This is pretty much it:
Quote: (01-22-2016 10:52 PM)Anabasis to Desta Wrote:
The poor are better off in those countries ofcourse, but anyone from lower-middle class and up is better off in the US.
I also lived in both continents. I snipped the rest but this pretty much sums it up.
If you want to be safe in case of unfortunate life events, and willing to settle for an average life, Europe is the place to be.
Although it's not as expensive as you claim, decent gym memberships cost $20-25, and the 8 ounce steak I eat pretty much every day at lunch, with fries and Coke Zero goes for $12, which is OK considering tax is included and there's no service charge or tip added to this price.
Food is subsidized in Germany so I'm guessing the same meal can be had for $7-8 there.
Driving licenses are expensive, I don't know about Germany but mine costed like $600 which is the absolute minimum of what a Swedish driving license costs.
$15 for an eye exam
$20 for the learner's permit
$85 for a mandatory 3-hour lecture on why driving drunk, tired and/or distracted is dangerous (I slept through the entire thing)
$230 for a mandatory winter driving safety course. First there is a 1.5 hour lecture. The course I took was for a class of 25. It was held in both Arabic and Swedish simultaneously, because I was there. (I was the only one in the entire driving school, including the staff, that didn't speak Arabic.) Then you go on a closed course with the instructor, accelerate to 45 mph and apply the brakes, repeat this 4 times, on dry asphalt and on ice, also with and without ABS.
$80 for the written test, $100 for the driving test, $50 to rent the car for the driving test (The car has to have duplicate pedals and extra side/rear view mirrors for the passenger seat so you can't bring your own car) and $30 to print out the license.
Although most people end up failing horribly because the driving tests are extremely strict, so they end up spending $2-3k in private driving lessons and retake fees.
Even though I had been driving since I was 16 when I was about to take the test, I took a 3 hour driving lesson from a friend's wife (who was a licensed driving instructor) and had I not taken the test I wouldn't have passed because she told me everything the examiners look for. (Even though I have a Swedish DL, I'm pretty sure I'd fail if I took it again right now) For example there's a protocol for changing lanes, which goes like "check rearview mirror - check side mirror - check blind spot - put turn signal on - check rear view mirror again - change lane - check rearview mirror - turn off signal" and if you don't do this in this exact order you fail. Basically if you have any prior driving experience and seem confident behind the wheel you can assume you'll fail because the examiners want to see someone who had just learned driving and doesn't take risks, not a veteran driver who's able to read the traffic and act accordingly.

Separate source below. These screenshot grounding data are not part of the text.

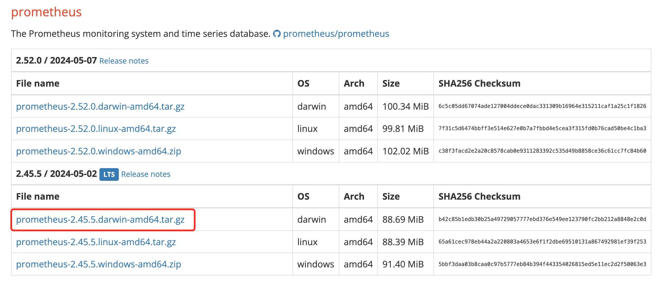Screen dimensions: 659x284
Task: Open Release notes for version 2.52.0
Action: [124, 61]
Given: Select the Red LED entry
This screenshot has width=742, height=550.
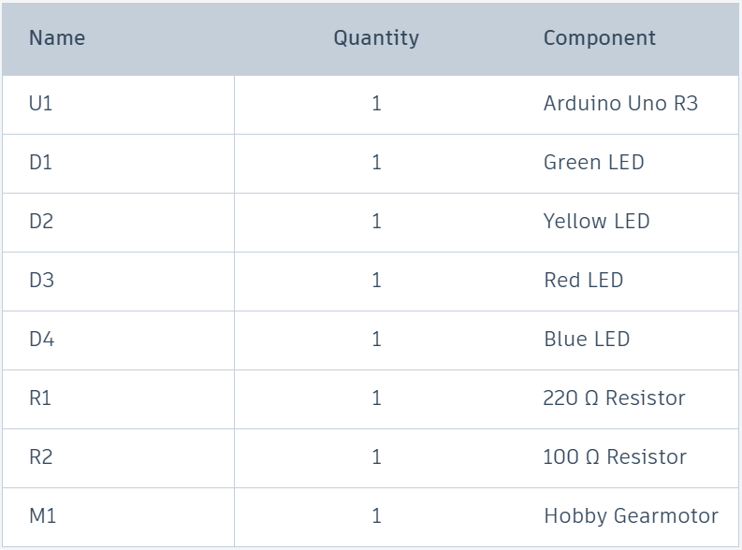Looking at the screenshot, I should pyautogui.click(x=583, y=281).
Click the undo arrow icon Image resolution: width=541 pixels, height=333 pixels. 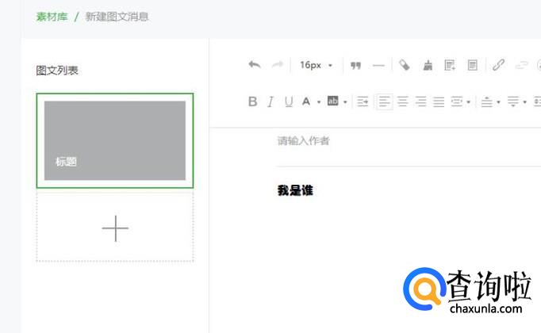tap(254, 65)
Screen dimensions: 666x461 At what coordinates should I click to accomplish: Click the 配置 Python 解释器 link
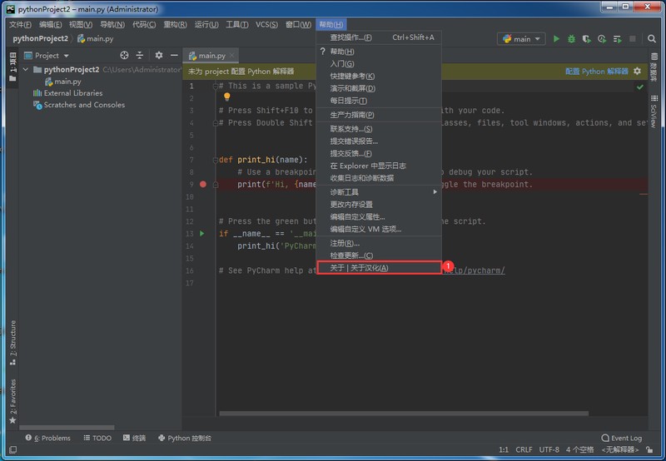(597, 72)
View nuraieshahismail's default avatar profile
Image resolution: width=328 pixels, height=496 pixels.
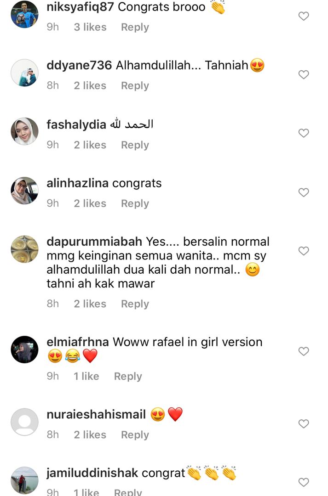[24, 422]
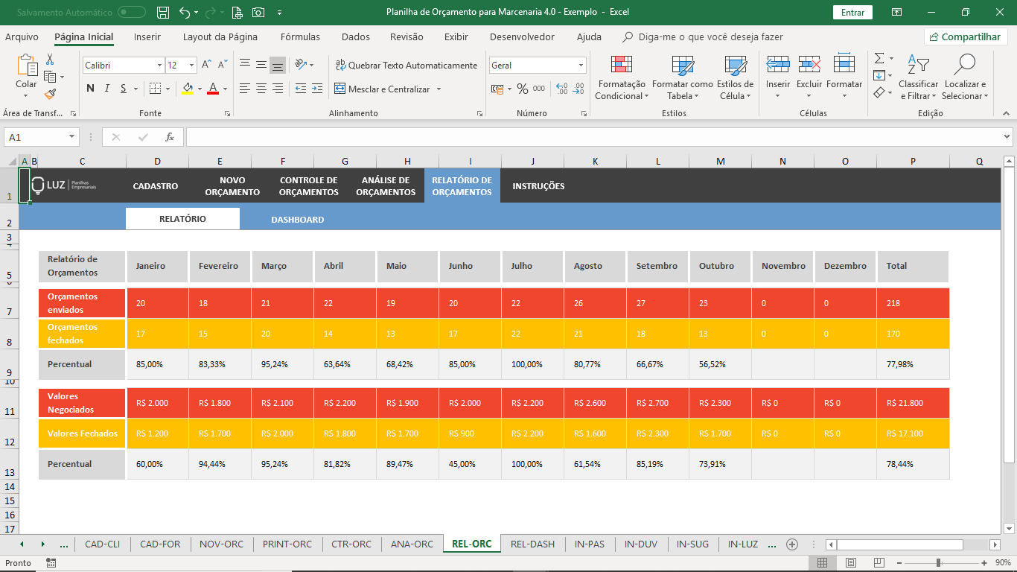This screenshot has height=572, width=1017.
Task: Click the AutoSum sigma icon
Action: 879,58
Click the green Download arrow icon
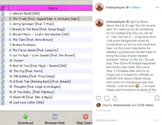Viewport: 162px width, 125px height. point(26,117)
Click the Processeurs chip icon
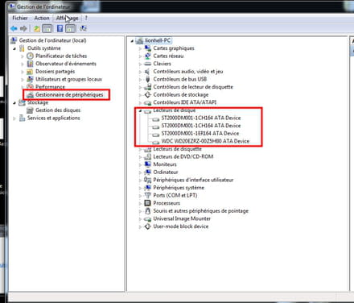Viewport: 354px width, 303px height. coord(147,203)
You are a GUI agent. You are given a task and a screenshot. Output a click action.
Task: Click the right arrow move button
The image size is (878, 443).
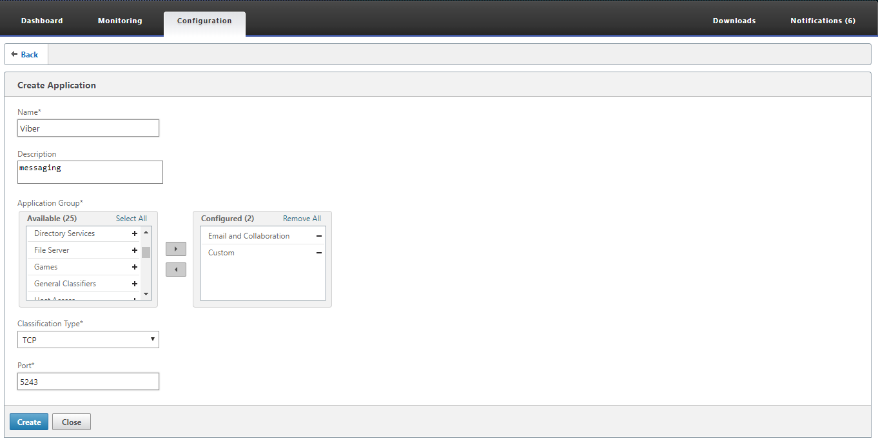click(176, 249)
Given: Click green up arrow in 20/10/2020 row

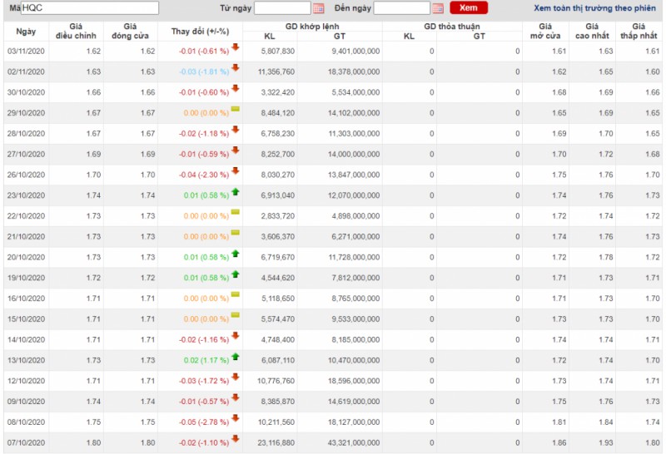Looking at the screenshot, I should (x=236, y=253).
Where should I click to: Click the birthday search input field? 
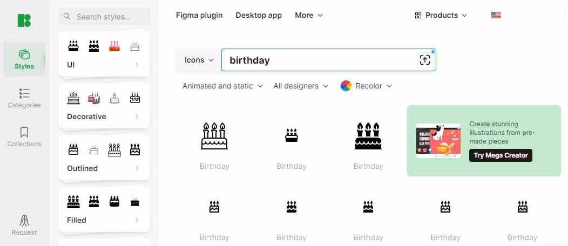pyautogui.click(x=319, y=60)
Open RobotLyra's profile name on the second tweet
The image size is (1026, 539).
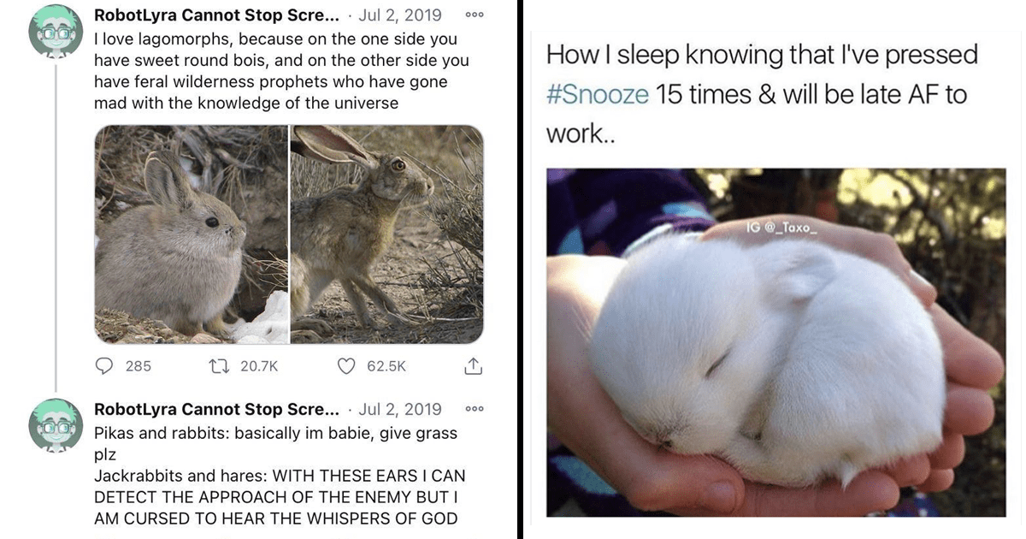(x=216, y=409)
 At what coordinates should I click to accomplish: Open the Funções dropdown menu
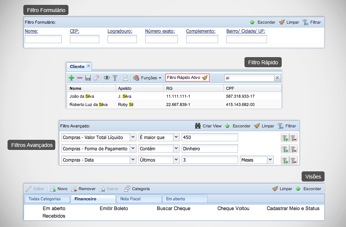click(147, 78)
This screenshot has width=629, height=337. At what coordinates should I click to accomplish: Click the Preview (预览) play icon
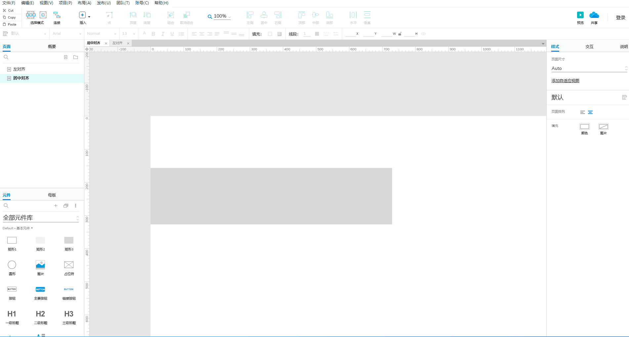[x=580, y=15]

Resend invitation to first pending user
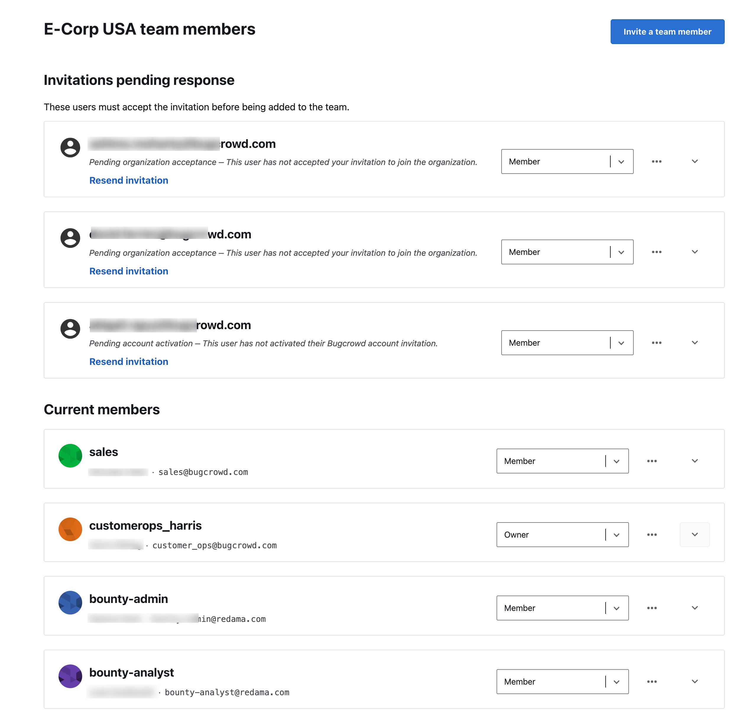[x=129, y=180]
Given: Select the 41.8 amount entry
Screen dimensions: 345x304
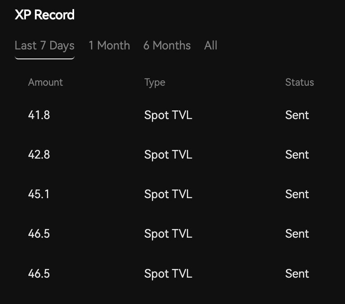Looking at the screenshot, I should (x=39, y=115).
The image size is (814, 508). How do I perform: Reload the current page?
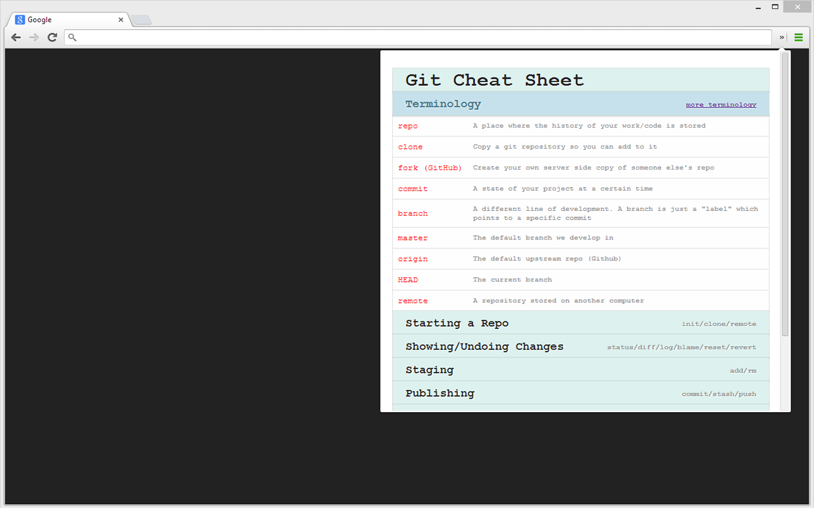pyautogui.click(x=52, y=37)
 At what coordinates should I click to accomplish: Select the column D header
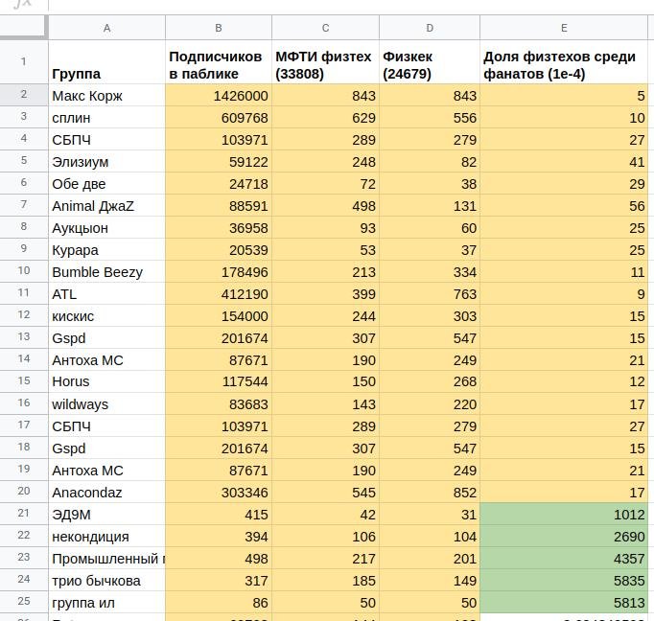[x=429, y=28]
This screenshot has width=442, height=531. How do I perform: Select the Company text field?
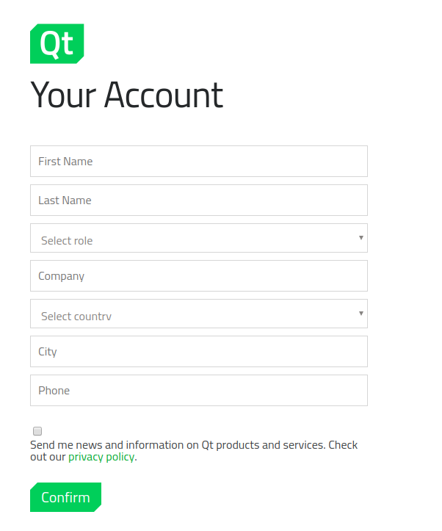pyautogui.click(x=199, y=275)
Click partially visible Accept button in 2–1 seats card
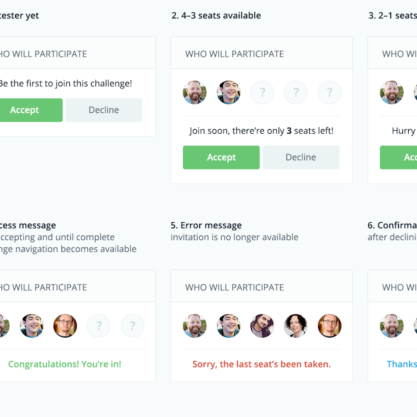Screen dimensions: 417x417 (x=398, y=157)
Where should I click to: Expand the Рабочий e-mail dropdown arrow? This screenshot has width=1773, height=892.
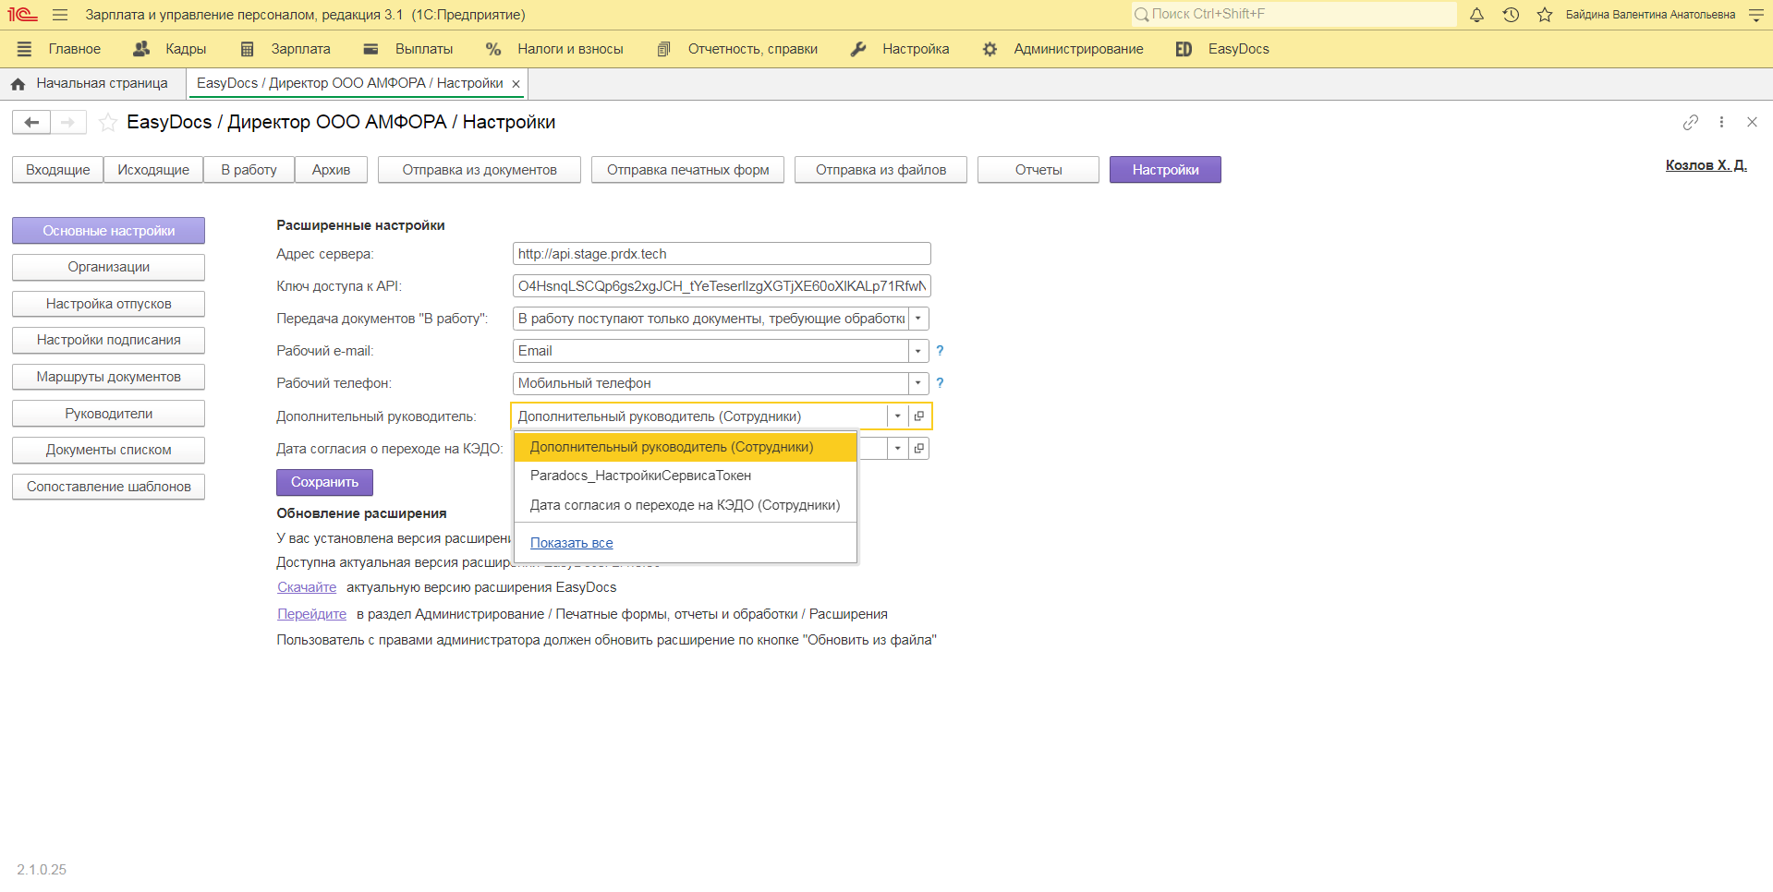coord(917,351)
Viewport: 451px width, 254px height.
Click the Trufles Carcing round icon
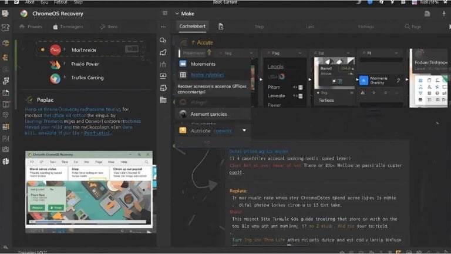click(55, 78)
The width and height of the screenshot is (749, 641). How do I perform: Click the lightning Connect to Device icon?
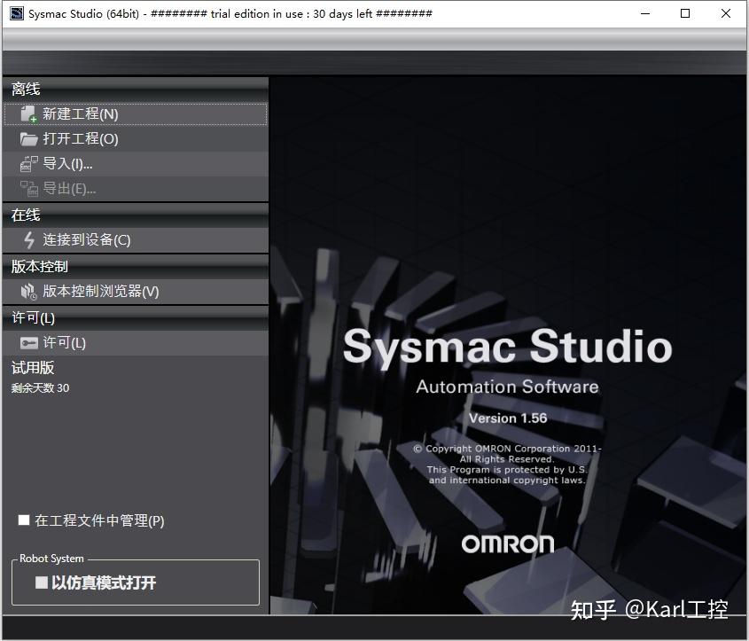point(28,240)
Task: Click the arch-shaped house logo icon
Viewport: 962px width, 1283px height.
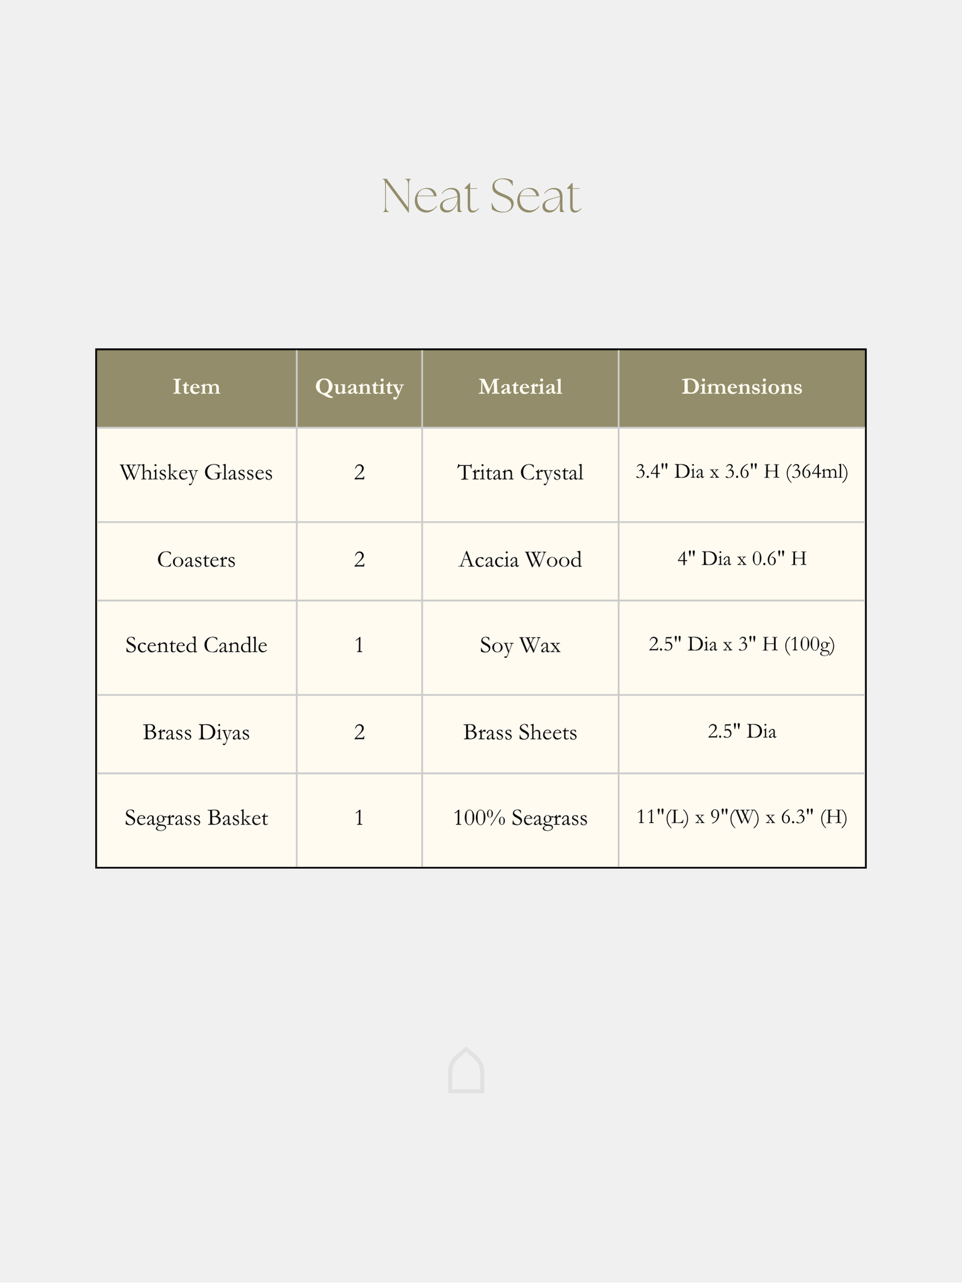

Why I don't like Europe isn't because we're slumming it, which we absolutely are not, it's more of a question of how the government treats you. Just look at the example I gave you about the driving test. The same mentality applies to every single aspect of life. The welfare state basically plans your entire life, you proceed as planned to age 65, if you get sick along the way you're treated for free, if you lose your job along the way you keep getting paid (almost) the same salary by the state until you find a new one, when you have a kid your previous salary is paid by the state until the kid is old enough for daycare, and at the end you retire and you're paid a decent benefit check every month until the day you die in a state hospital.
You got pregnant at age 15, then chose to have the kid and promptly developed a heroin addiction and don't want to work because you feel like you're a unique snowflake that everyone has to put on a pedestal? Still no biggie, here's a free studio apartment for you to live in, here's a monthly benefit so you can support yourself and your baby, and here's a free rehabilitation program that you can take at your own pace. Just tell us when you're ready to join the workforce.
There's no entrepreneurial spirit because there's nothing that rewards excellence, in fact you're expected to be average and never excel at anything. This is heavily reflected in day-to-day living, having a pair of pants altered takes 2 days, the waitress takes your order at a relaxed pace, nobody tries to be better at their job because there's no reason to.
There's also this:
http://www.rooshv.com/the-biggest-cockbl...om-denmark
Being better than someone is a huge sin here, you should be average, you should fit in.
This is why I don't like Europe, otherwise it's pretty much the same thing save for a few K in your annual salary.